--- SUPPLIED PASSAGE ---
------------

Smalltalk › Squeak › Squeak VM

InterpreterSimulator

_‹ Previous Topic Next Topic _›

Classic

List

Threaded

47 messages Options

123

Levente Uzonyi

Adaptive PIC scheme (Re: [Vm-dev] InterpreterSimulator)

Hi Clément,

On Tue, 15 Mar 2016, Clément Bera wrote:

(no quote again, sorry)

So, the idea is to add a counter to each cache entry, and increase it on
each hit. Once a counter reaches a given limit, divide all counters by
two[1], and optionally do housekeeping stuff.
By housekeeping I mean removing entries with zero counter value, resorting
the entries based on the counter values, and optionally reverting to a
single method when there's only one cache entry left.
By optionally I mean that if you don't want to do the housekeeping every
time the limit is reached, then another counter can be introduced, so that
only every nth time will housekeeping occur.
Since there are at most six cache entries, sorting can be done by
Insertion sort or a hardcoded Optimal sorting network. The former would be
simple and efficient, the latter could be even more efficient but more
complex as well.

------------

--- DATASET EXCERPT ---
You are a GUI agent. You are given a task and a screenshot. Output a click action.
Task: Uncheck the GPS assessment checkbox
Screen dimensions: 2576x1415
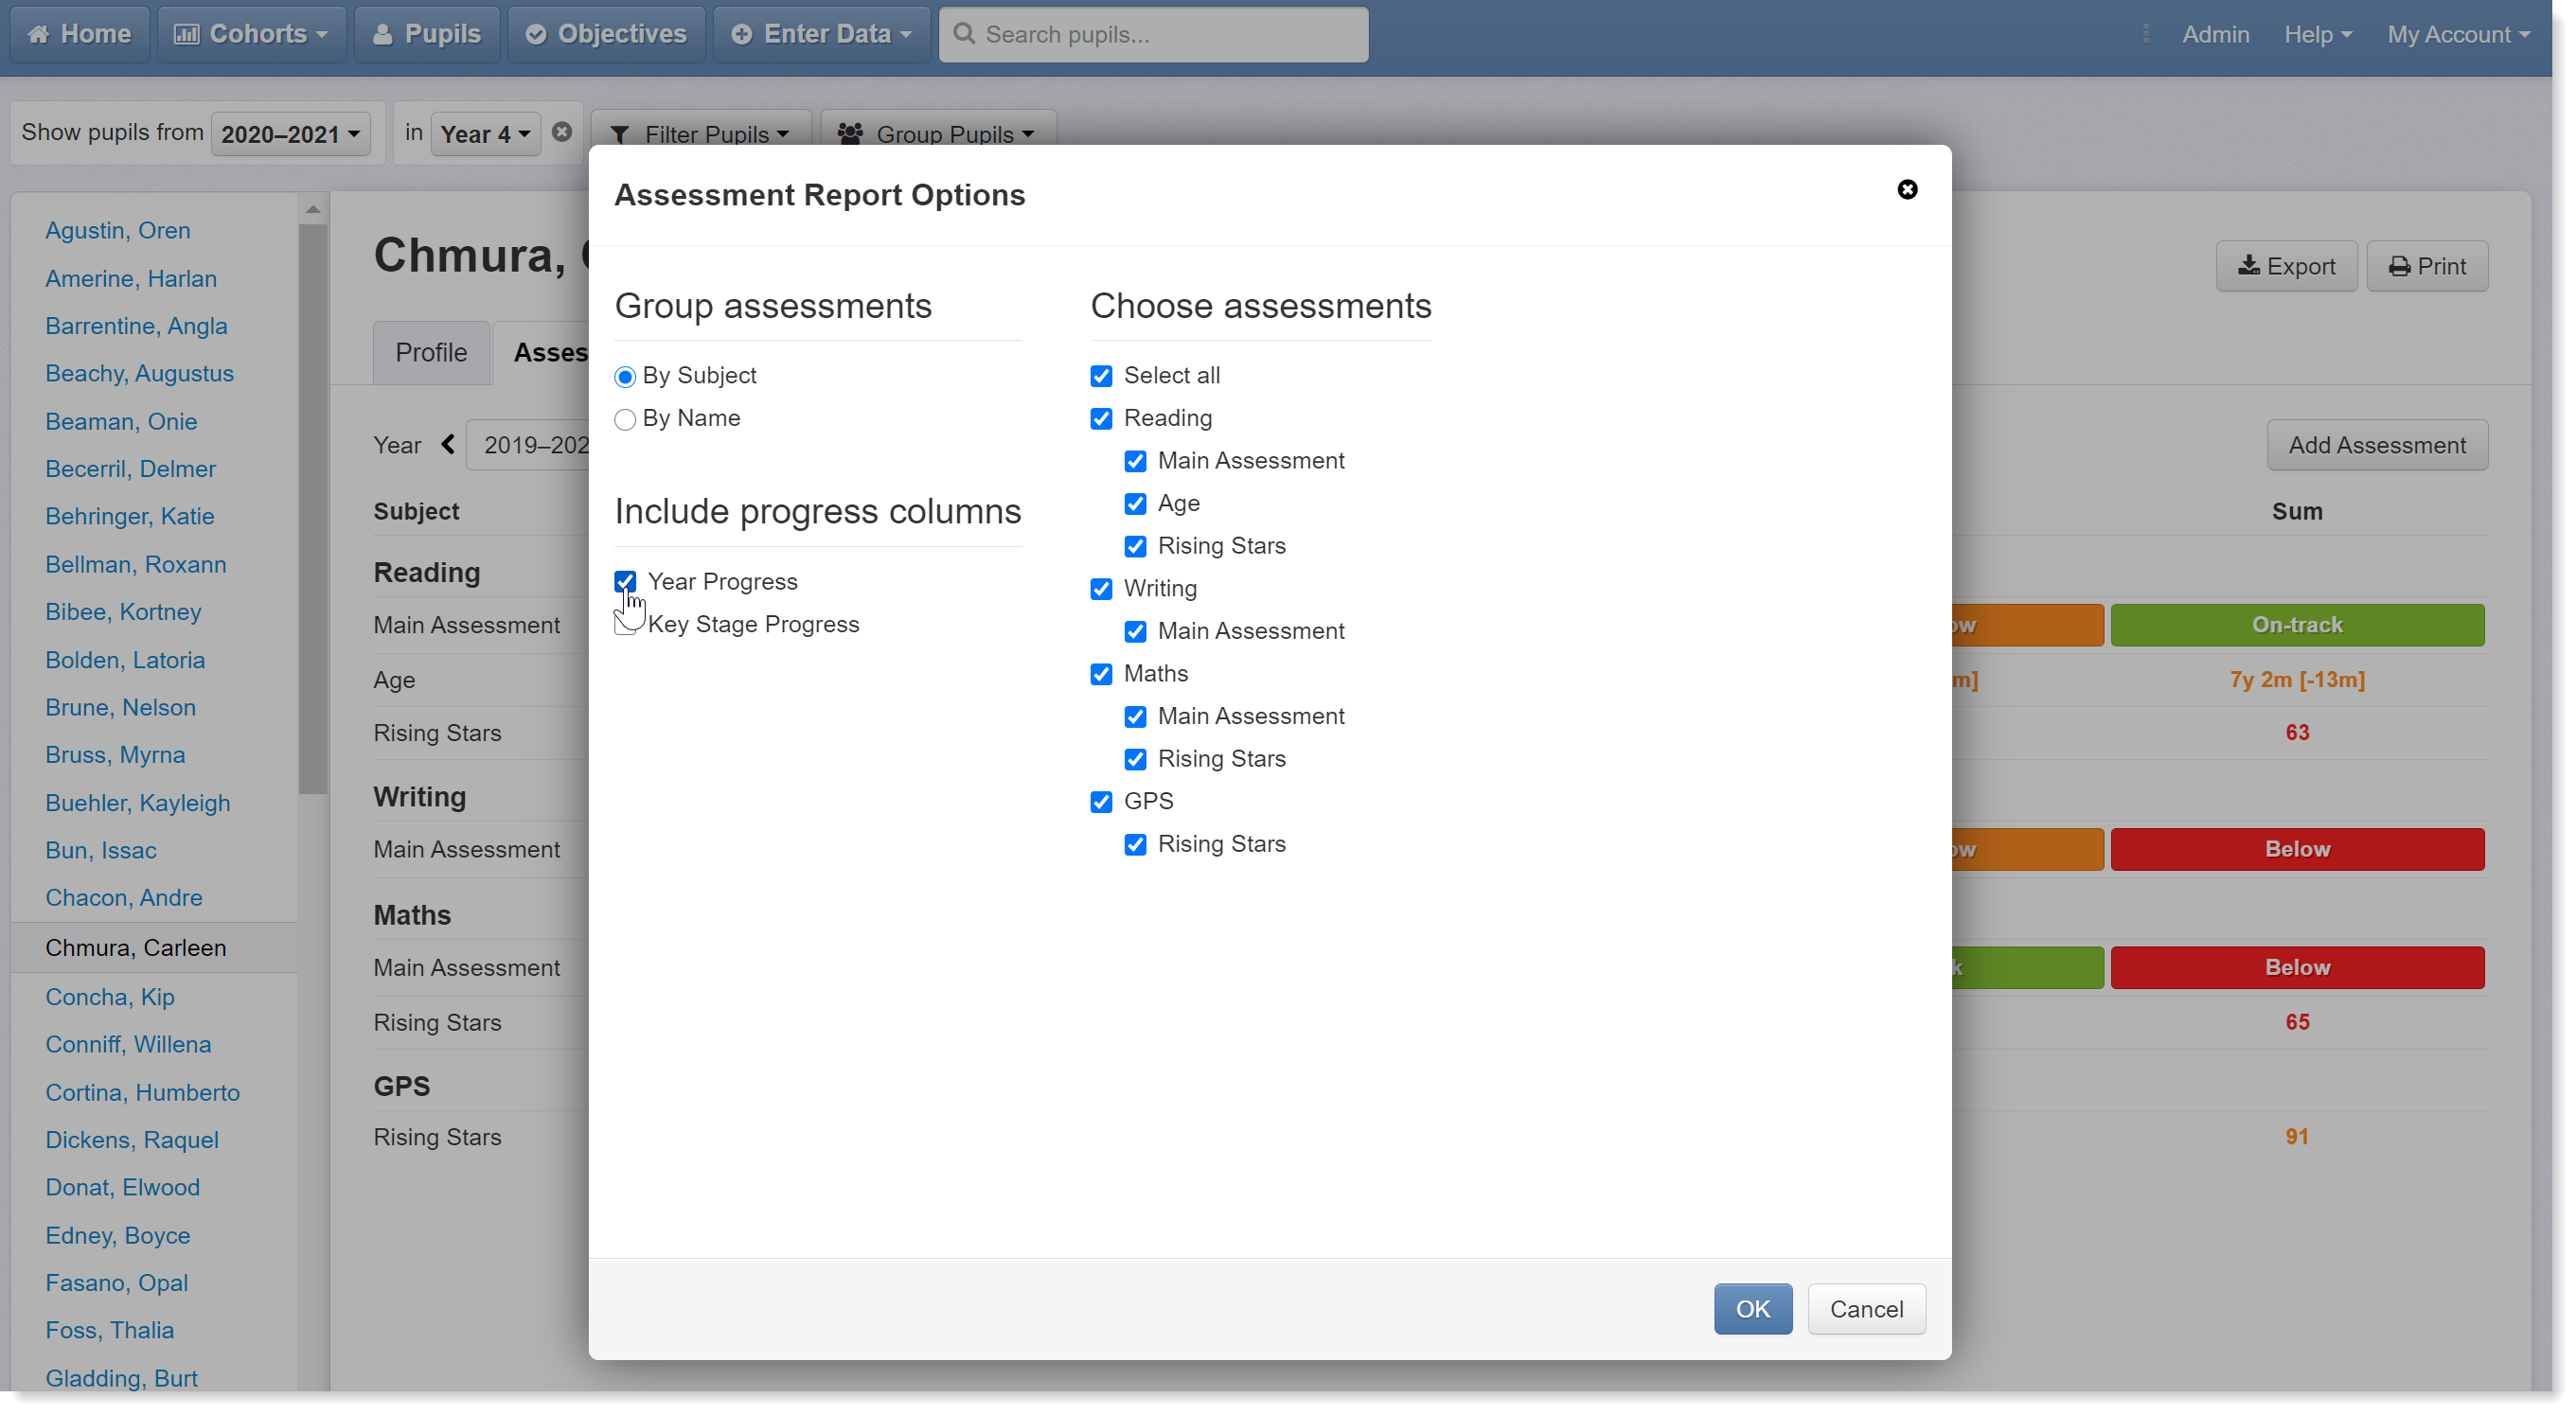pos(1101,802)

------------

--- SET PROBLEM 1 ---
Write out the stretch of the adaptive PIC scheme post from "On Tue, 15 Mar" through "cache entry left.".
--- SET PROBLEM 2 ---
List the housekeeping actions that the adaptive PIC scheme post describes.

--- CORRECT RESULT 1 ---
On Tue, 15 Mar 2016, Clément Bera wrote:

(no quote again, sorry)

So, the idea is to add a counter to each cache entry, and increase it on
each hit. Once a counter reaches a given limit, divide all counters by
two[1], and optionally do housekeeping stuff.
By housekeeping I mean removing entries with zero counter value, resorting
the entries based on the counter values, and optionally reverting to a
single method when there's only one cache entry left.

--- CORRECT RESULT 2 ---
- Removing entries with zero counter value
- Resorting the entries based on the counter values
- Reverting to a single method when there's only one cache entry left (optional)